宣戦布告-5
準備期間の3日間、農民達や一部の国民の信頼を得ていく事で、馬鈴薯の製作や流通に関して必要な人材を確保していった。ちなみに一部の国民の支持を得るときに役に立ったのがエンブレムを無くしたアベルトや、一部の軍人の首が伸びきった死体だった。
これにより軍に悪いイメージを持つ者や、稼ぎを殆ど持って行かれる商人等が賛同していた。まぁ、一部の商人はきな臭いけども、それは今考えるのはやめておこうと思う。少なくともそれだけの理由で殺せば良識な商人殻の支持も無くなるからだ。
「まぁ、なんというか……魔王と武器屋の関係になっていたな……。気持ちは分からなくも無いが。ただ親方と弟子の関係がこうもあっさり崩れるとは思っていなかったが。」
簡単に言うと、この国にある85の鍛冶工房の内親方と弟子が供にこちらを支持したのは40、親方のみが30、弟子のみが3、両方が軍を支持したのが12という事になった。まぁ、こちらを支持した工房は多くて18人、最低値だと僅か3人という小さな工房ばかりだった。

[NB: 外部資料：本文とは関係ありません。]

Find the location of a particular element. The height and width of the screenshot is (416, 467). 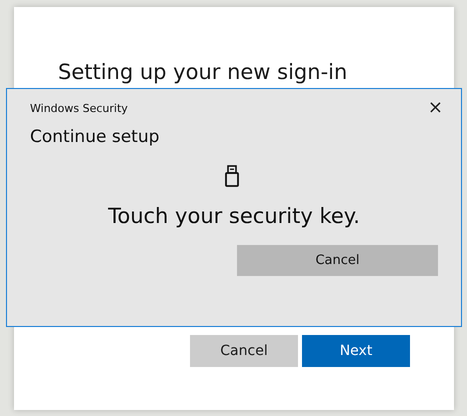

両方が私を支持してきたのは蝶番やら鍋等の日用品を多く扱う所で有り、こちらが勝つというか期待している様な形だった。一方両方反対の工房は100人は優に越える程の大工房であり、剣や鎧を多く作っている事が多い。その為戦争をしなくなるのは困るのだろう。
だが、武器を作る工房でも親方だけがこちら側に付く事が多かった。特にこの国で二番目に大きな工房である『テェンナ工房』の親方は剣や盾を作っていたがこれからは戦争では無く農作業の為の物を作るとその場で宣言し、弟子達が全員国一番の工房へと移籍を決め、親方を罵ったのだ。
「……まぁ、それだけ戦は人を変えてしまうという訳か。」
「いや、替えたのはアンタじゃろ?まぁ、あの弟子達は正直弟子というよりは下心持って工房に入ってきたしの……。」
「そりゃあ、これだけの美人が親方なら入る奴も多いだろうな。まぁ、こちらとしては腕の良い鍛冶職人がこちら側に付いてくれるのは非常にありがたいが。」
「少なくとも戦に巻きこまれて死にたいとは思わないからね…。この前だって奇襲を受けた時、窓から入ってきた矢で何人か死んだ訳じゃし。避難勧告位は出しても問題無いと思うんじゃけどね…」
避難勧告をしなければそうなってしまうのも仕方ないだろうな……と感じながら私は国二番目の大工房を経営していた女性、アンカラを連れ帰っていく。……ちなみにアンカラはクォーターエルフであり、現在90歳だが未だに20代で通用する美貌を持っている。……まぁ、こちら側に付く鍛冶工房の親方達をまとめる為に最年長の彼女が適任なので私は特に意見を言わずに話していくのだった。